Domanda

Although it is a very Initial level question but I find it complex one. Actually I want to know what is happening behind the scene? Why Character.MAX_VALUE does not print the Max Value of char(Which is 65535) and MAX_VALUE-1 does.

    System.out.println("Byte Max Value: "+Byte.MAX_VALUE);//print 127 Ok!
    System.out.println("Character Max Value: "+Character.MAX_VALUE);//print ?(Question Mark)
    System.out.println(Character.MAX_VALUE-1);//print 65534
È stato utile?

Soluzione

Because in the second line, Character.MAX_VALUE is concatenated with the String.

As the JLS states:

The string concatenation operator + (§15.18.1), which, when given a String operand and an integral operand, will convert the integral operand to a String representing its value in decimal form, and then produce a newly created String that is the concatenation of the two strings

As Character.MAX_VALUE is not printable, you don't see it.

In the third case, your doing a substraction with an int, thus the whole expression is casted to int and it prints an int value.

Also as the JLS states:

The binary + operator performs addition when applied to two operands of numeric type, producing the sum of the operands.

[...]

Binary numeric promotion is performed on the operands (§5.6.2).

When an operator applies binary numeric promotion to a pair of operands, each of which must denote a value that is convertible to a numeric type, the following rules apply, in order:

  1. [...]

  2. Widening primitive conversion (§5.1.2) is applied to convert either or both operands as specified by the following rules:

    If either operand is of type double, the other is converted to double.

    Otherwise, if either operand is of type float, the other is converted to float.

    Otherwise, if either operand is of type long, the other is converted to long.

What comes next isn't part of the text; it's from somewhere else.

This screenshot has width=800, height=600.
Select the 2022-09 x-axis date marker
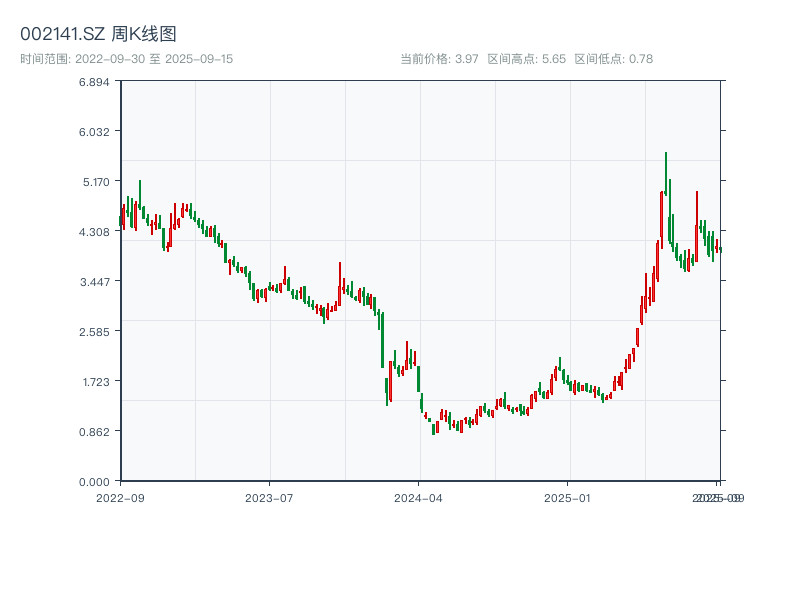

    Otherwise, both operands are converted to type int.

If you've done

System.out.println("Character Max Value: "+(Character.MAX_VALUE+0));

It would print Character Max Value: 65535

Altri suggerimenti

Character.MAX_VALUE is \uFFFF. This is not a printable character by definition. When you perform an operation like -1 or +1 you are changing the type to an int

http://www.fileformat.info/info/unicode/char/ffff/index.htm

Implicit casting by adding 0 to Character.MIN_VALUE or Character.MAX_VALUE works well.
You can also explicitly cast to an int, to get the MIN_VALUE and MAX_VALUE With two println() methods....
System.out.println("char min. value: " + (int)Character.MIN_VALUE);
System.out.println("char max. value: " + (int)Character.MAX_VALUE);
In your third line you have...
System.out.println(Character.MAX_VALUE-1);//print 65534
You are essentially implicitly casting the Unicode maximum value to an int and then subtracting 1 from that maximum value. In Unicode format the range is from U+0000 to U+FFFF, the FFFF (65535) is the numeric upper range of the char primitive data type and 0000 (0) is the numeric lower range of the char data type. In the two println() methods above, is the Character class which is the wrapper class for the char primitive data type, it simply takes the primitive char and wraps it up in the Character class. Allowing us to treat it as an object and giving us access to the fields and methods of the Character wrapper class.
Then using the MIN_VALUE and MAX_VALUE fields with the dot operator we can cast these Unicode values to int's and the output is the range expressed as decimal numbers is 0 to 65535
Of course it is understood that if something can be implicitly cast it can also be explicitly cast.
We are also only considering here the Basic Multilingual Plane (Plane 0). Normally a Unicode code point is referred to by writing "U+" followed by its four digit hexadecimal number. So these code points in Plane 0 are expressed by a four digit hexadecimal number, nothing to difficult. The Unicode code points are nothing more than four digit hexadecimal numbers. Plane 0 has a range of 65535 possible characters that it can represent. Wikipedia has a good article on Unicode.